Wann und wie hat Sie Ihr beruflicher und/oder privater Weg in den NEUSTART Aufsichtsrat geführt?
Ich habe 1996, kurz nach dem Abschluss des Jusstudiums, meinen Zivildienst beim Außergerichtlichen Tatausgleich in der Hahngasse in Wien gemacht. Seither bin ich mit NEUSTART immer in Verbindung und im Austausch geblieben. Als ich dann meine Tätigkeit an der Universität begann, hielt ich Lehrveranstaltungen zu Diversion und alternativen Sanktionen, bei denen Vertreter:innen von NEUSTART regelmäßig zu Besuch sind. Als Professor für Strafrecht und Strafprozessrecht bin ich regelmäßig mit Fragen der Resozialisierung von Straftäter:innen beschäftigt und denke über Alternativen zum Einsperren nach. 2023 wurde ich in den NEUSTART Aufsichtsrat gewählt, was mich sehr gefreut hat.
Was bedeutet Ihr Engagement bei NEUSTART für Sie persönlich?
Ich halte das Wirken von NEUSTART für enorm wichtig für unsere Gesellschaft.

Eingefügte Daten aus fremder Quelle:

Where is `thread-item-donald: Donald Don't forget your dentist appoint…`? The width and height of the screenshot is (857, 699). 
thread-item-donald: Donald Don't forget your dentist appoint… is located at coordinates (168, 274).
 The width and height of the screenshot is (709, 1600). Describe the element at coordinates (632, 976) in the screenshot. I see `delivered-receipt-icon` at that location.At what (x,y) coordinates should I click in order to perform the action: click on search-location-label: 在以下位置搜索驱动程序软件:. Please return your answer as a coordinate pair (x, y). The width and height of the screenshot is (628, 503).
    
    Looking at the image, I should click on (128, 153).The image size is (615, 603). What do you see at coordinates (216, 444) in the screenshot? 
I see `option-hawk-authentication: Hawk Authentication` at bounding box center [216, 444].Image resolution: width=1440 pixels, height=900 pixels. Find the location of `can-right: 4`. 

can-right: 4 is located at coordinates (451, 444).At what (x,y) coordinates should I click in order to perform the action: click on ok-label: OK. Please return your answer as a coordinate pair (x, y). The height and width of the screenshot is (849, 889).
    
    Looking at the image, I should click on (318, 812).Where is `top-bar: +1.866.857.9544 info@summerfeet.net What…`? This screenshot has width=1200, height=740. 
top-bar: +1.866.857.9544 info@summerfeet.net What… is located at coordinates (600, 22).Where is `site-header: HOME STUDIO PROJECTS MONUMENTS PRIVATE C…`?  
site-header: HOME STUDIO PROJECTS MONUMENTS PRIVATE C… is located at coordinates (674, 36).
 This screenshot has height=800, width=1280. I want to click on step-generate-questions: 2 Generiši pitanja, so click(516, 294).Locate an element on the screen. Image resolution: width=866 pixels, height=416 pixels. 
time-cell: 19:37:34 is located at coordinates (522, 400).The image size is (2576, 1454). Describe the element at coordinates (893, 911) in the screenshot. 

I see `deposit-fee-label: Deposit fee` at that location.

Wenn man sieht, was durch NEUSTART – für die einzelnen Täter:innen wie auch für die gesamte Gesellschaft – bewirkt werden kann und wie professionell bei NEUSTART gearbeitet wird, dann ist es für mich eine große Freude und Ehre, mich für NEUSTART zu engagieren. Wenn man sich in der Theorie beruflich so viel mit Strafrecht und der Entwicklung des Strafrechts beschäftigt, dann ist es gut zu erleben, wie ein positiver und konstruktiver Umgang mit straffällig gewordenen Menschen funktionieren kann.
Welche Anekdote, welches prägende Ereignis verbinden Sie mit NEUSTART? Gibt es einen Anlass, der Sie besonders berührt, bewegt oder beschäftigt hat?
Die Zeit des Zivildienstes bei NEUSTART war eine so prägende Zeit für mich – sowohl in persönlicher als auch in beruflicher Hinsicht. Ich habe viel über Menschen, menschliches Zusammenleben, Sinn und Zweck des Strafens, Resozialisierung, Restorative Justice und sinnvolle, konstruktive Antworten auf Straftaten gelernt. Dafür bin ich heute noch all jenen dankbar, mit denen ich damals zusammenarbeiten durfte. Ich erzähle heute noch meinen Studierenden Geschichten von Begegnungen mit Beschuldigten, den Umgang mit bestimmten Straftaten, die Erfahrungen, wie ein Tatausgleich funktioniert, aus dieser Zeit. Diese Zeit des Zivildienstes war sicher auch Grund dafür, dass mich mein beruflicher Weg ins Strafrecht geführt hat.